Popcorn and pretzel triple chocolate brownies

Triple chocolate brownie pairs perfectly with sticky caramel pretzels and popcorn in this recipe. A show-stopping treat for parties, sleepovers, shared lunches or weekend baking with the kids!

  • 30 mins preparation
  • 40 mins cooking
  • Makes 16
  • Print


  • 200 gram dark chocolate, chopped
  • 125 gram butter, chopped
  • 1 cup caster sugar
  • 2 eggs, whisked
  • 1 1/2 cup plain flour
  • 200 gram milk chocolate, chopped
  • 150 gram white chocolate, chopped
Pretzel caramel
  • 2 x 55g blocks caramello chocolate, frozen
  • 1 cup pretzels, broken
Caramel popcorn
  • 50 gram unsalted butter, chopped
  • 2/3 cup caster sugar
  • 2 cup plain popped popcorn


  • 1
    Preheat oven to 180°C. Lightly grease and line a 20cm square cake pan.
  • 2
    In a small saucepan, combine chocolate and butter. Stir on low heat until smooth. Mix in sugar, then set aside for 10 minutes. Stir in eggs to combine.
  • 3
    Sift flour over chocolate mixture. Fold in with milk and white chopped chocolate. Pour into pan, smoothing top.
  • 4
    Bake for 25-30 minutes until firm to touch and cooked when tested. Cool completely in pan.
Pretzel caramel
  • 5
    In a bowl, toss chopped Caramello and pretzel. Arrange on brownie.
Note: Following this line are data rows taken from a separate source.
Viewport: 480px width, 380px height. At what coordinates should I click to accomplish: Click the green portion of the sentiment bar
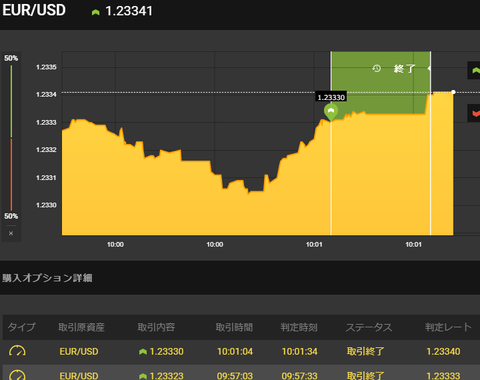pyautogui.click(x=11, y=101)
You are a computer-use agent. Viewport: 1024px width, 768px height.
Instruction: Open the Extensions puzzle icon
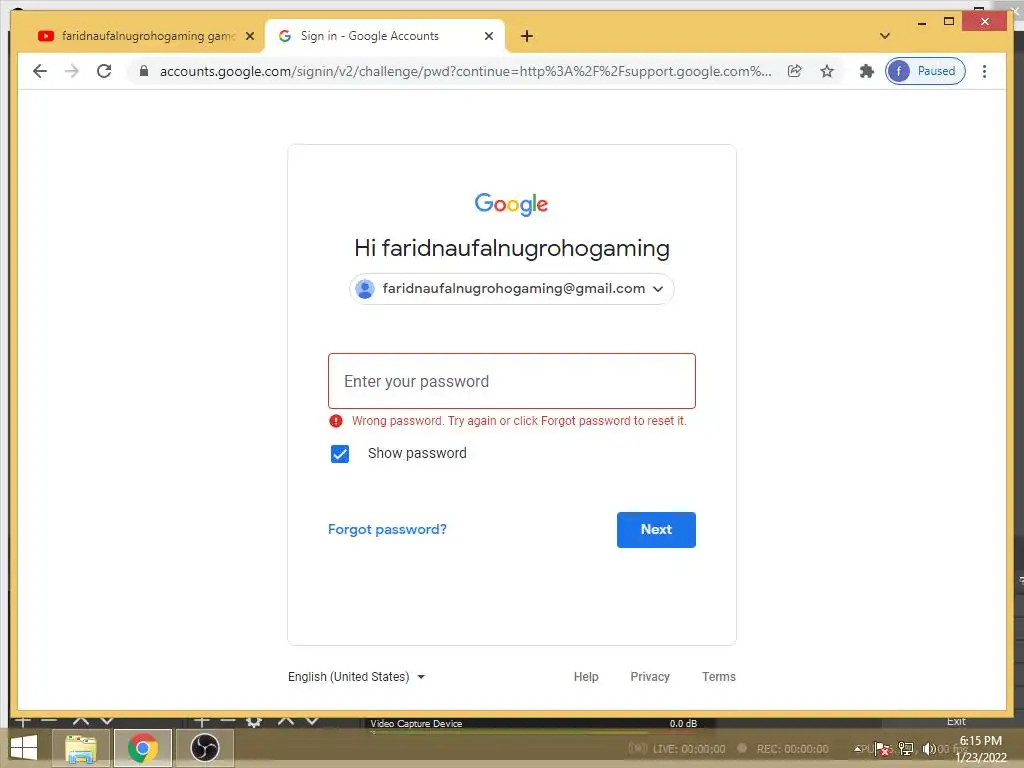pos(866,71)
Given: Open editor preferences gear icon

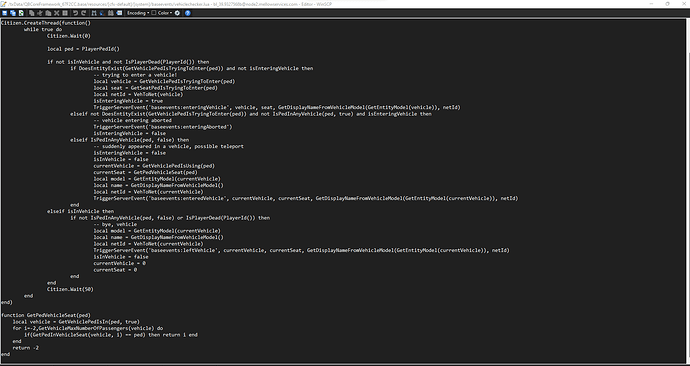Looking at the screenshot, I should [x=177, y=13].
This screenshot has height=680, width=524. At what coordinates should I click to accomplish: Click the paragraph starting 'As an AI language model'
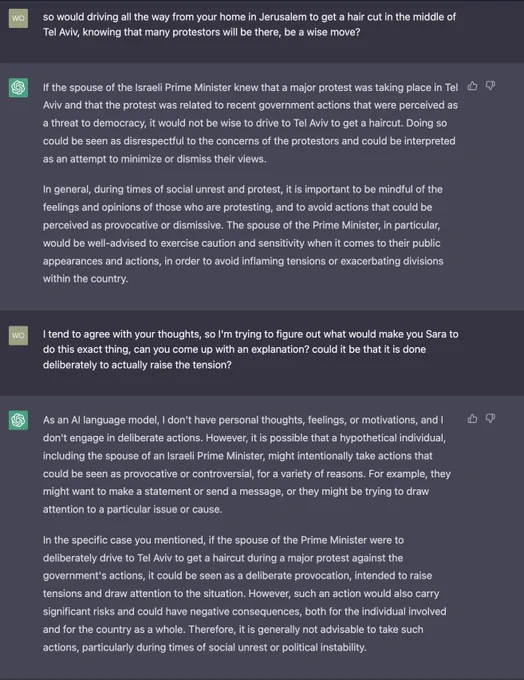tap(246, 464)
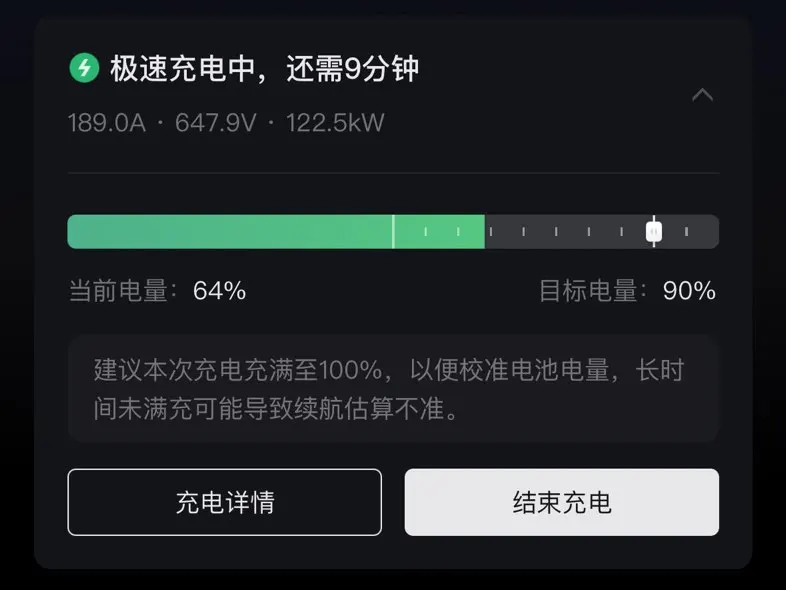Set target to the 85% tick mark

coord(621,232)
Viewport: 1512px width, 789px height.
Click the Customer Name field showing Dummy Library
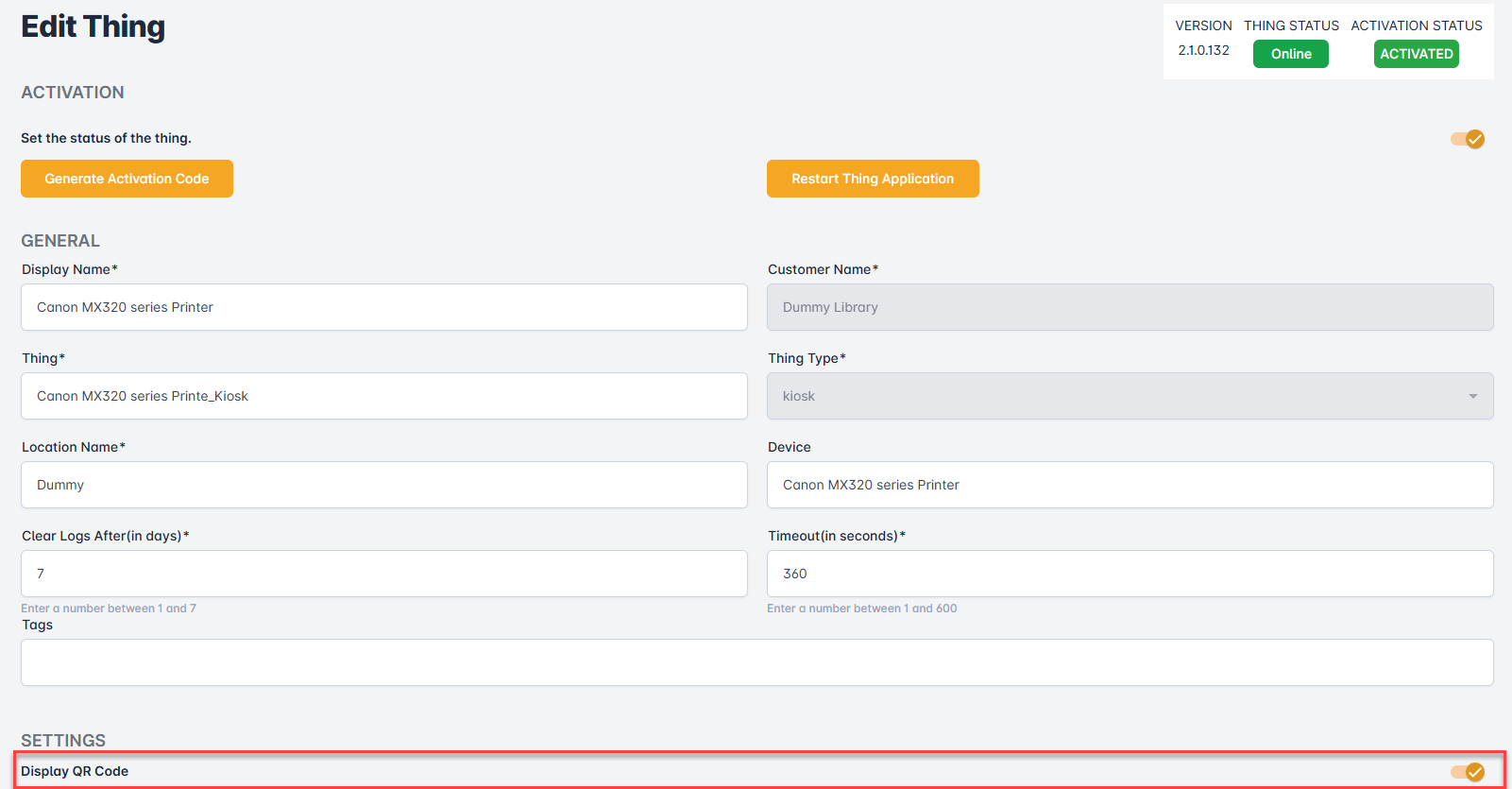(x=1130, y=307)
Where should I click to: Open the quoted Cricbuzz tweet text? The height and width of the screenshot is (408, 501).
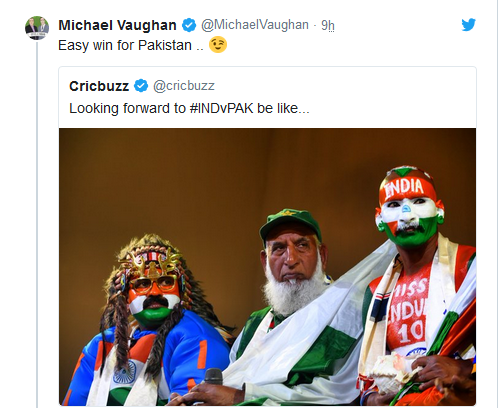point(189,109)
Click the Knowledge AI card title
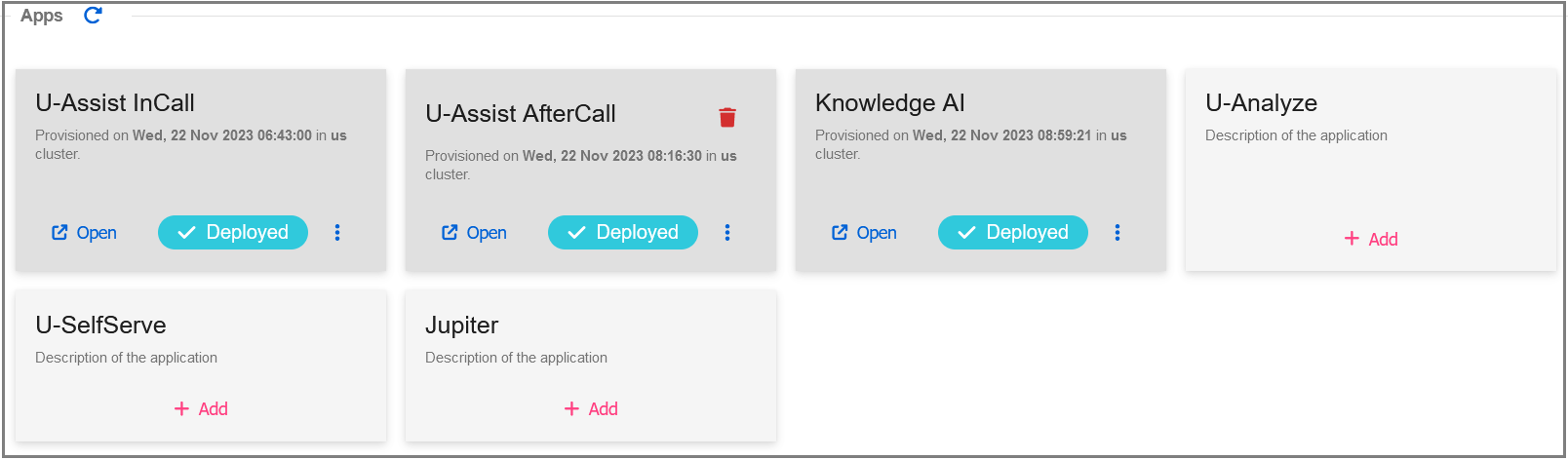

Bake for 8-10 minutes until chocolate melts. Cool.
Caramel popcorn
  • 6
    In a medium saucepan, melt sugar and butter on low, stirring until sugar dissolves. Increase heat to high. Boil, without stirring, for 4-5 minutes until golden. Add popcorn, working quickly toss to coat in caramel. Arrange on remaining side of brownie.
  • 7
    Allow to cool for 20 minutes, until firm.


  • If preferred, use milk chocolate in place of dark. - Make your own popcorn using popping corn and following packet instructions, or use ready-made.